Most helpful positive review
5 of 5 people found the following review helpful
on 23 June 2013
This is not an easy read. Its vulgar and lurid and many times even disgusting. It is also completely fascinating. It feels real. Bukowski is brutally honest about his character and alter-ego, Henry Chinaski. This is not a man you root for. Chinaski is deeply flawed, a deviant with no redeeming quality or the slightest inclination for redemption. Bukowski is never apologetic or manipulative. He's just raw, authentic and merciless in his portrayal of Chinaski. And what a surprise it is that in a narrative about a man so blemished, so easy to hate, Bukowski manages to have some truly sensitive moments and create a character that is more pathetic and sad than perverse.
"Women" is a portrait of its time through Bukowski's characters. There's a crushing hopelessness in everyone, a sense of being lost, looking for a meaning, looking for something to make life worth living. In a sense, Chinaski is the most tragic of the characters in the book as he has given up on... well everything. He knows there is no happy ending for him and he has no expectations. In a way he doesn't even desire happiness. Its too much trouble for him. He uses women as a way to fend off death. He's bitter, a cynic and he's isolated in his own world and hates everyone else and the way they live. Alcohol and women are his way to deal with how empty his existence is and how his time is nearing its end. They're ways to forget and to make his reality bearable. As he uses them, the women use him back. He's an old, sad alcoholic and each woman uses him, trying to find in him that which is missing in their existence. He's famous and they constructed a "picture" of him, from his literary work and his fame as a womanizer. They seek him, waiting to find the man in their imagination and when they finally see the "real" man behind the "persona" they are abhorred and sickened and they leave having failed to find in him what they needed. He is discarded mercilessly. Considered a failure.
Bukowski's writing is coarse and crude and almost hypnotic. He has brilliant lines with some magnificent insight into human nature. I couldn't stop reading it.
The book touches multiple subjects, from loneliness to mental illness and alcoholism. It deals with relationships, with a bluntness that is sometimes hard to accept. Most if not all the characters are disturbed, sleazy and completely irresistible in their seedy nature. There is something compulsory in Chinaski's world, like a bad car accident you just can't look away.

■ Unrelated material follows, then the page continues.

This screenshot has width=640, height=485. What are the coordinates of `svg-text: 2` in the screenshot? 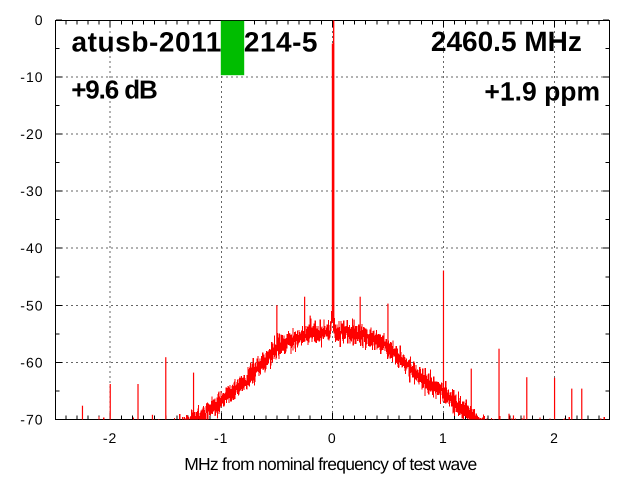 It's located at (554, 438).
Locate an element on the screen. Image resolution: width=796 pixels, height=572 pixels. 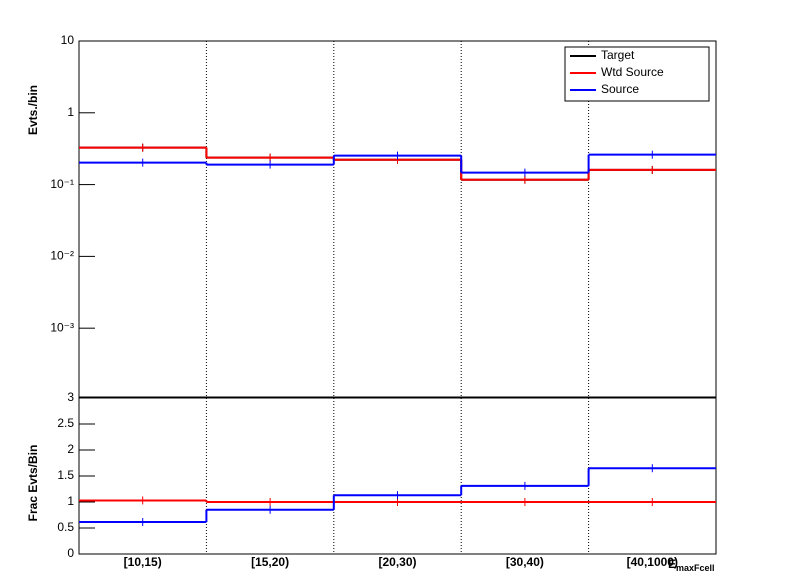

And there is something about Henry Chinaski that just sticks with you. He's so completely screwed up that he's somewhat endearing. Its the way he's honest about himself and how he knows what a mess he is and how he found a way to live with himself that sets him apart. Chinaski lives as he wants, indulges himself and makes no apologies. In the end, for me, there is something deeply honorable and even brave in that.
Whatever is said of Bukowski or "Women" one thing is certain. No one is indifferent to the man or its work. No matter how you feel about it, that's an achievement and one that only the great can attain.
"Women" is disturbing, dirty and shocking. Its also sublime.